Mitchell cites several benefits GE has seen from the cabinets, including the ability to distribute supplies throughout the facility to the different cabinets while at the same time being able to maintain control over inventory; the automatic notification of reorders, which prevent stockouts; and the tidiness of the solution. "We are a showcase facility for aircraft engines as a new, clean facility, and this application fits right into that," Mitchell says. He also says the cabinets have produced some soft savings since employees no longer need to spend time hunting down supplies, although GE has not tried to quantify those savings.

Reaction among employees was cautious at first. GE took pains to explain the purpose and benefits of the cabinets to avoid any "Big Brother" perceptions, that is, the perception that the company didn't trust employees to get their own pens and paper towels. The whole idea, after all, is to give employees better access to supplies, not to restrict access. Says Mitchell: "You don't want to send the wrong message with what you are trying to do. But once we have gotten through that and people understand it, they see that it really makes their jobs easier from an access perspective."

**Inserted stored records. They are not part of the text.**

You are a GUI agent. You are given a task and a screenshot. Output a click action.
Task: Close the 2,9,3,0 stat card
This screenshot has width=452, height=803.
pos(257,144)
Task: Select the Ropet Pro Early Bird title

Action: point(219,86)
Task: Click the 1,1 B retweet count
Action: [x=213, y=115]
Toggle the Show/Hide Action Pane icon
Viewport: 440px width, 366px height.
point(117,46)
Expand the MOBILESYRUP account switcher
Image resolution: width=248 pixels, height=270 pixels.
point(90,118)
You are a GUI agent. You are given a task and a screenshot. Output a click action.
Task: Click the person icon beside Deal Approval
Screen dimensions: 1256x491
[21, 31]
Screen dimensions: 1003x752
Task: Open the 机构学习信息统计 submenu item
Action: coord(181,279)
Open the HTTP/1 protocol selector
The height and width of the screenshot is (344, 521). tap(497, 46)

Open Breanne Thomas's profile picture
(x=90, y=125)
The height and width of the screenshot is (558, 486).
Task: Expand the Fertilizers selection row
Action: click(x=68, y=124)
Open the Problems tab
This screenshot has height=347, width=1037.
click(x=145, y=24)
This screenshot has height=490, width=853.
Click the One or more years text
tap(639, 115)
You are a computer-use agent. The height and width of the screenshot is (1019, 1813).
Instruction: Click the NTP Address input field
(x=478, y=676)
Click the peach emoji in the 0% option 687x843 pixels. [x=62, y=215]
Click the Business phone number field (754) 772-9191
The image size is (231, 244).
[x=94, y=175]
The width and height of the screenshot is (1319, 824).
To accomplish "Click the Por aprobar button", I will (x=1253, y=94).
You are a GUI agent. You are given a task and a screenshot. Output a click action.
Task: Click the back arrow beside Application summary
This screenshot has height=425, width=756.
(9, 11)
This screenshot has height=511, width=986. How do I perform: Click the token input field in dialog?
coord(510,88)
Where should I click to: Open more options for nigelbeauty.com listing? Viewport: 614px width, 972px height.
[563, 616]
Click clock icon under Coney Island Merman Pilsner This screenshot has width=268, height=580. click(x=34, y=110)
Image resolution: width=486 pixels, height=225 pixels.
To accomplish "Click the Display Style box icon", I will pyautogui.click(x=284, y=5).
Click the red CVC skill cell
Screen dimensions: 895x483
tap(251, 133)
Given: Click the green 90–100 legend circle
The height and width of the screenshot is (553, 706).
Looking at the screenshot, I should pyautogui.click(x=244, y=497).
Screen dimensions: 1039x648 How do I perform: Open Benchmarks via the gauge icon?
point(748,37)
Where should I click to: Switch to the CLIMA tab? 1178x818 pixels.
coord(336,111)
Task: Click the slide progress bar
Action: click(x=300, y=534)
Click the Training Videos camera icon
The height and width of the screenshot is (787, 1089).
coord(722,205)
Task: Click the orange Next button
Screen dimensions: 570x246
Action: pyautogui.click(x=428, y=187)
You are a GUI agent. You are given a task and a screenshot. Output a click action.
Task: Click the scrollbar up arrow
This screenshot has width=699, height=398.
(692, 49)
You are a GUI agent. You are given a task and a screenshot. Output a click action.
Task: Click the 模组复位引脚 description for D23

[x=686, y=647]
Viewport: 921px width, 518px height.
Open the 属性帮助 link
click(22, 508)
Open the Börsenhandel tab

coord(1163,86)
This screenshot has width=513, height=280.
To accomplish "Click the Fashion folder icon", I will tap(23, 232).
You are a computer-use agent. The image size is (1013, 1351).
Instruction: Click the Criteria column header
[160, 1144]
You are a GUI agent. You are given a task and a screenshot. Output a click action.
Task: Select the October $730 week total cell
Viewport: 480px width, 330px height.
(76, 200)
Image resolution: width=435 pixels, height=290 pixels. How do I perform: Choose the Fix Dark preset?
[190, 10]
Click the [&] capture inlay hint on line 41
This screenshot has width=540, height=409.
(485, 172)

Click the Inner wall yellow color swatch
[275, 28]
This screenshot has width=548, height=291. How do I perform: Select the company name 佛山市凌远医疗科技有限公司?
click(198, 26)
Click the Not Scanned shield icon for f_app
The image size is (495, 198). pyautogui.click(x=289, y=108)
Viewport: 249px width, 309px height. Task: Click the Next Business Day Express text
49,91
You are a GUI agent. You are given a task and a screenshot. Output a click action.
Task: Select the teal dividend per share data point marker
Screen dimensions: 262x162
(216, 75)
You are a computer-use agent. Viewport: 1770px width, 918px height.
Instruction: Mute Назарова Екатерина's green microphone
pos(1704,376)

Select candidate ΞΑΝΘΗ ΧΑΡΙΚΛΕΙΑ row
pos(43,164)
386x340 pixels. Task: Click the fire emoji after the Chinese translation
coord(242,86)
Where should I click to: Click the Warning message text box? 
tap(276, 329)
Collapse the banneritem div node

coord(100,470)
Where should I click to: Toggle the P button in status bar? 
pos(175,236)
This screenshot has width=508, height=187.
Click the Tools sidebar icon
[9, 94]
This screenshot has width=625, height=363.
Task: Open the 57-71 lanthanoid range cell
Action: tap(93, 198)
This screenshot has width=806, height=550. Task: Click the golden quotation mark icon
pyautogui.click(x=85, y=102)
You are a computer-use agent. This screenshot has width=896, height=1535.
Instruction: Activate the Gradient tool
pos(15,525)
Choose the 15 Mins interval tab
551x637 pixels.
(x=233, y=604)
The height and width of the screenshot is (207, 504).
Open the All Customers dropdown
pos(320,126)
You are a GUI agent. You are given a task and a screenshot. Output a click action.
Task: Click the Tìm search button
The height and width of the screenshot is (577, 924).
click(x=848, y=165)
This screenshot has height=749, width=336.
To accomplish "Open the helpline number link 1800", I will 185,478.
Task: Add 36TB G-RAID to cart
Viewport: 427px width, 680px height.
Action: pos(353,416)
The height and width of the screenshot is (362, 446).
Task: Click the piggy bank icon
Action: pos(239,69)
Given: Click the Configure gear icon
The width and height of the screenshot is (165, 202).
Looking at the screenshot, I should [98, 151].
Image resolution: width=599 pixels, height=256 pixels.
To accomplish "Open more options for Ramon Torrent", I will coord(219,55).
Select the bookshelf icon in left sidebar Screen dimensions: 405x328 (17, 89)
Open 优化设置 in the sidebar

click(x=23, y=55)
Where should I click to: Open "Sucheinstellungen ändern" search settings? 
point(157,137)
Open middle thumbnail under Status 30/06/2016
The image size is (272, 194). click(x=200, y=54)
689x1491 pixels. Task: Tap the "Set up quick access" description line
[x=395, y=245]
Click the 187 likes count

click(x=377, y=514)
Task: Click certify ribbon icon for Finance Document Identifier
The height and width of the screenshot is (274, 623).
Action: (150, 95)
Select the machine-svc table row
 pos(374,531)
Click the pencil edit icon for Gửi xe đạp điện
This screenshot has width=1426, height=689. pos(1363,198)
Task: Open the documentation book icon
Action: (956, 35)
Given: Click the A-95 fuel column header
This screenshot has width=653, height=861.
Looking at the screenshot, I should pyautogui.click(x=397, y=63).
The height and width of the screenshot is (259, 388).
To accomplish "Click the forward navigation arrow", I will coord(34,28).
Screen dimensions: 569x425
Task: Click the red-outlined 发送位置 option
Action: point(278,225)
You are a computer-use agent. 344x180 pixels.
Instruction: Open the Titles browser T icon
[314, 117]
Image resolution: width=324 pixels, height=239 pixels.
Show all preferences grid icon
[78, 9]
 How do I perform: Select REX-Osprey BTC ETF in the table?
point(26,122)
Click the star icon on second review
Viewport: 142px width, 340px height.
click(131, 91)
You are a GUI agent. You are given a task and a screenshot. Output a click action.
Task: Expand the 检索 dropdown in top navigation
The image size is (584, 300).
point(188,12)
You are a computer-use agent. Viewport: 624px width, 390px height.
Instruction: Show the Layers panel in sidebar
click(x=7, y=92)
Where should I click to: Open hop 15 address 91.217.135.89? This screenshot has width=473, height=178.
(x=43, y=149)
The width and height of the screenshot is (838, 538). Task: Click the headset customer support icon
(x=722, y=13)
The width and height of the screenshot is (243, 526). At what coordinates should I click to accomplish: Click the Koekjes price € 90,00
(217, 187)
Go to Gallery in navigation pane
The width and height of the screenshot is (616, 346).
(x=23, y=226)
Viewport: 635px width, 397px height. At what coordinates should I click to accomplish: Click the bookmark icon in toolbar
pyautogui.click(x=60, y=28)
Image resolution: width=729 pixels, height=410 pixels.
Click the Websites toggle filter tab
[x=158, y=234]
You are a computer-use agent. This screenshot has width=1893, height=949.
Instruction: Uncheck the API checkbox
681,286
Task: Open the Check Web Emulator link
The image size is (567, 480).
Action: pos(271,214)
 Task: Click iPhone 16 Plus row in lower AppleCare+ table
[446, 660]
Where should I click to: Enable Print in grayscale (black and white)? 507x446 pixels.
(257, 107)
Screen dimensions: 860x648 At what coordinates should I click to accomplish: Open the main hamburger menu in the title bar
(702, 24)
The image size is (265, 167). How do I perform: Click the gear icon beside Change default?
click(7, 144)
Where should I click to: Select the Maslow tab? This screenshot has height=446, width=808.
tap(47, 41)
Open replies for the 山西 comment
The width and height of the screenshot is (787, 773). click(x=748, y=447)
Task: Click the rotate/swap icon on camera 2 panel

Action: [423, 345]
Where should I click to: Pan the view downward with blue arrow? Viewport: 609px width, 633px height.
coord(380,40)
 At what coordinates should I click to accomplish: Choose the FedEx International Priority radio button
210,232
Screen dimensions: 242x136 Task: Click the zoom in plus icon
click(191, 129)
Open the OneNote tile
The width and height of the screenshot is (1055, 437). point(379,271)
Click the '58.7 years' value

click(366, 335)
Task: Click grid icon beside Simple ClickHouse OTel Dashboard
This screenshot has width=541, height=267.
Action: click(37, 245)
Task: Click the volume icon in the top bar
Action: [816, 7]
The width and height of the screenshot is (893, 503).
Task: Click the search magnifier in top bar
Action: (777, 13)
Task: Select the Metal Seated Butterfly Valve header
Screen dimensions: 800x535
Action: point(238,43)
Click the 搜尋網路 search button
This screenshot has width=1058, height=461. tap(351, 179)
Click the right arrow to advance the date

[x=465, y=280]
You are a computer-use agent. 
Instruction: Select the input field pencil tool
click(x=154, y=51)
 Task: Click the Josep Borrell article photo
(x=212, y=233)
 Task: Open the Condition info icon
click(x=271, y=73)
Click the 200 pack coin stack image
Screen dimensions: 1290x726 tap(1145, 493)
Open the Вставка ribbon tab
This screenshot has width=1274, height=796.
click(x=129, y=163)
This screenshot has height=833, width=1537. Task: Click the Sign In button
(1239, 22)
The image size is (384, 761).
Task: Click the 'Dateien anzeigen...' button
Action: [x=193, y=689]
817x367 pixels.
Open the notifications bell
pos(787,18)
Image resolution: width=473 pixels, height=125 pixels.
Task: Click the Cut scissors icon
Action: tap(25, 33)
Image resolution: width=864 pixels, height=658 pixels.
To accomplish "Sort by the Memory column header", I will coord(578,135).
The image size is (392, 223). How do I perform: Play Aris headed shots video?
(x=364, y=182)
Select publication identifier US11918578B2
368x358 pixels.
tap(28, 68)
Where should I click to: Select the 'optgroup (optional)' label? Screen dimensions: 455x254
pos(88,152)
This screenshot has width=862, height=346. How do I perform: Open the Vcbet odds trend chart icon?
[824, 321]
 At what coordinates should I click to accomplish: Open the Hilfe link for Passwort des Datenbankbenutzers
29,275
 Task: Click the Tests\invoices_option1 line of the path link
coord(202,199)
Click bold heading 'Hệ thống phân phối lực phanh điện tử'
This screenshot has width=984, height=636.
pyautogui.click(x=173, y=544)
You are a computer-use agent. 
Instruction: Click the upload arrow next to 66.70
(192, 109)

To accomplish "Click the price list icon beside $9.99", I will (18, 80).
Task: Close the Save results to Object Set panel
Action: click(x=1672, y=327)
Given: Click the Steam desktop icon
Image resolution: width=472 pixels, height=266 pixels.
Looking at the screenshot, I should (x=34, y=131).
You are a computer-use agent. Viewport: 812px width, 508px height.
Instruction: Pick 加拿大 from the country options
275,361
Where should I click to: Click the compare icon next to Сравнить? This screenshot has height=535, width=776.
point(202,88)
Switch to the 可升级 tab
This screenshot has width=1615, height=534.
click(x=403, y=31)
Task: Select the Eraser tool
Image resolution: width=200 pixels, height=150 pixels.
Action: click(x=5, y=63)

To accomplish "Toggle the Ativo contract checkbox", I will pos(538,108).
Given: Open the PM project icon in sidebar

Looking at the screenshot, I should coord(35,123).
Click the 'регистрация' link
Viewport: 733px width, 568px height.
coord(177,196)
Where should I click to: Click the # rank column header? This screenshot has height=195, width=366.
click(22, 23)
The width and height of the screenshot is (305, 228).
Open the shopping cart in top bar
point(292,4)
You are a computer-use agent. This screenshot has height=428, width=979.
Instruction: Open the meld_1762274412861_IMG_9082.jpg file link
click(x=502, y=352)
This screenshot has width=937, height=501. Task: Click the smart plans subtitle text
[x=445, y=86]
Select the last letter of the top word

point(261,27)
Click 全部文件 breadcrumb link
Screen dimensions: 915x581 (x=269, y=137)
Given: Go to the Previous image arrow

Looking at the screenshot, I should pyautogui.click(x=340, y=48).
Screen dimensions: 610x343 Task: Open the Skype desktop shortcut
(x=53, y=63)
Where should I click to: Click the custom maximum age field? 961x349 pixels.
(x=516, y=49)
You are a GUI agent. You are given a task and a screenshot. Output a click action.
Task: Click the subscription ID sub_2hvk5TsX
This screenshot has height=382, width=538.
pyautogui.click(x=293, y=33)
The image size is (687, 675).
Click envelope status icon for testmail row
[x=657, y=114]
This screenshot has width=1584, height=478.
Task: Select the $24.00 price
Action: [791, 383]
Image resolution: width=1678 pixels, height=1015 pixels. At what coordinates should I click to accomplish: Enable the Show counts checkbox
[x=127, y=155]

So much easier, in fact, that Mitchell notes the only issue that has arisen with the cabinets is that the plant's employees would like to keep everything they might need in the course of their jobs in the cabinets. "They really like it and they want the things in there, but there is only so much you can put in a cabinet," according to Mitchell. Currently GE is studying whether to expand the list of supplies stored in the cabinets to include some hand tools for use on the production line and maintenance items for some of their machines.

Overall Mitchell says the SupplyPro cabinets fit in well with GE's program improvement initiative to heighten the Durham plant's productivity by making the employees more efficient. "Anything that enhances their productivity and makes them more effective at getting the job done [contributes to] our productivity at this facility. This is just another way to get rid of the waste."